Hacktivist group GhostSec has apparently decided that even in modern warfare the pen is mightier than the sword, and is claiming to have remotely hijacked more than 300 Russian printers, forcing them to run antiwar messages until their ink runs dry.

“Dear Brother/Sister,” reads a transcript of the alleged printed message on communication app Telegram. “This isn’t your war, this is your government’s war. Your brothers and sisters are being lied to, some units think they are practising military drills. However, when they arrive [...] they’re greeted by bloodthirsty Ukrainians who want redemption and revenge from [sic] the damage that Putin’s puppets cause upon the land.”

Printed message on Telegram from GhostSec

The claim, also posted on Twitter by the Anonymous sub-group, has allegedly been verified by reporters who contacted account owners and confirmed the breach had taken place. It is unclear whether these owners were Russian operators or merely representatives of service providers.

According to other sources, more than 10,000 antiwar messages have been printed, though it is not clear where in Russia the hacked printing machines are located, though GhostSec implied on Telegram that its targets had been primarily military and other government installations: “many Mil and Gov networks = ink completely wasted.”

Occupy Democrats tweeted a message yesterday – subsequently retweeted by Anonymous itself - declaring “unsecured printers all across Russia” had begun “mass printing information on Putin’s invasion including Russia losses in order to bypass the Kremlin’s media blackout and propaganda.”

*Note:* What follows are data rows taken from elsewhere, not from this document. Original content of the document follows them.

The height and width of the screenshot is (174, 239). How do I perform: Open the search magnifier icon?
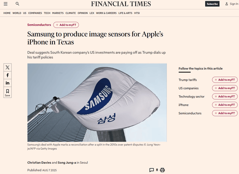coord(17,4)
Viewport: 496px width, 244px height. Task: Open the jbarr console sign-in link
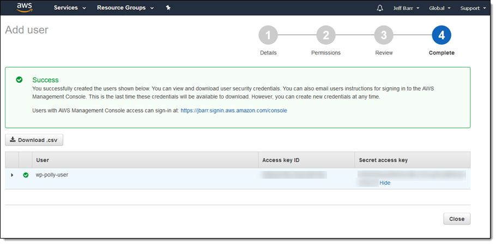(233, 111)
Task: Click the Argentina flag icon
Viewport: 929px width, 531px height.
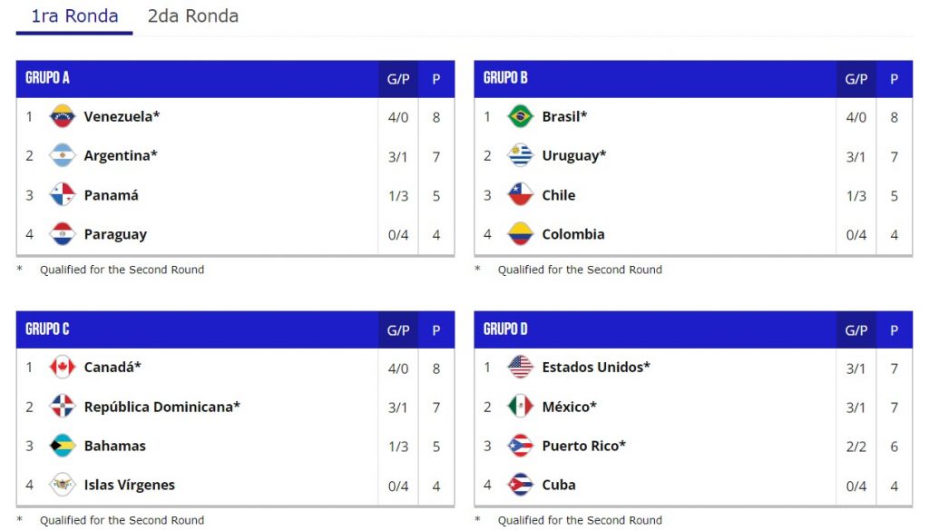Action: click(x=63, y=156)
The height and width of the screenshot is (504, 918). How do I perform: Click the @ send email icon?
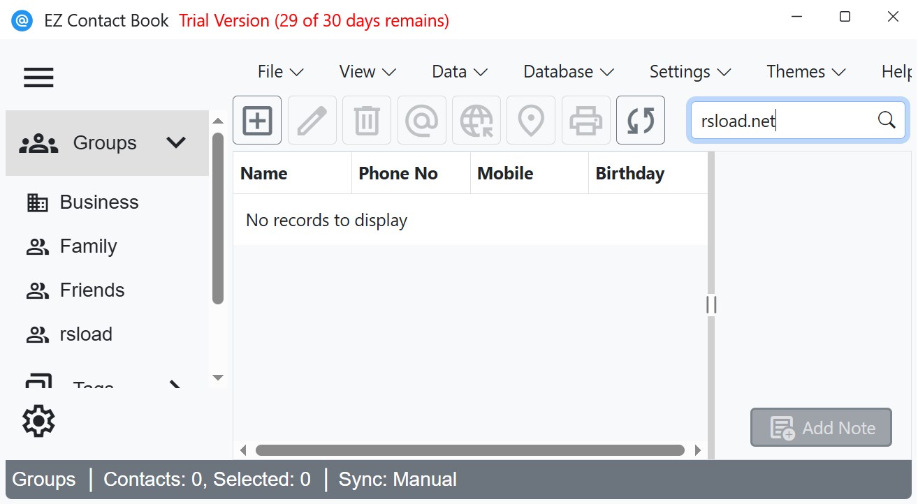tap(422, 121)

GhostSec has warned that its army of hijacked printers will grow, while stressing that it is not aiming attacks at ordinary Russian civilians.

“Our attacks are against the government of Russia and [its] military,” it said on Telegram. “We do our total best to avoid harming or attacking innocents [and] we suggest anyone working on this op to insure [sic] the same.”

Hacking printers and remotely forcing them to print messages is certainly nothing new, and a matter of public record. In 2020 the Cybernews research team successfully took over 28,000 machines around the world, forcing them to print a five-step guide on how to beef up cybersecurity.

If the GhostSec attack claims are indeed true, Russian military and government departments might do well to consider five-step guides of their own.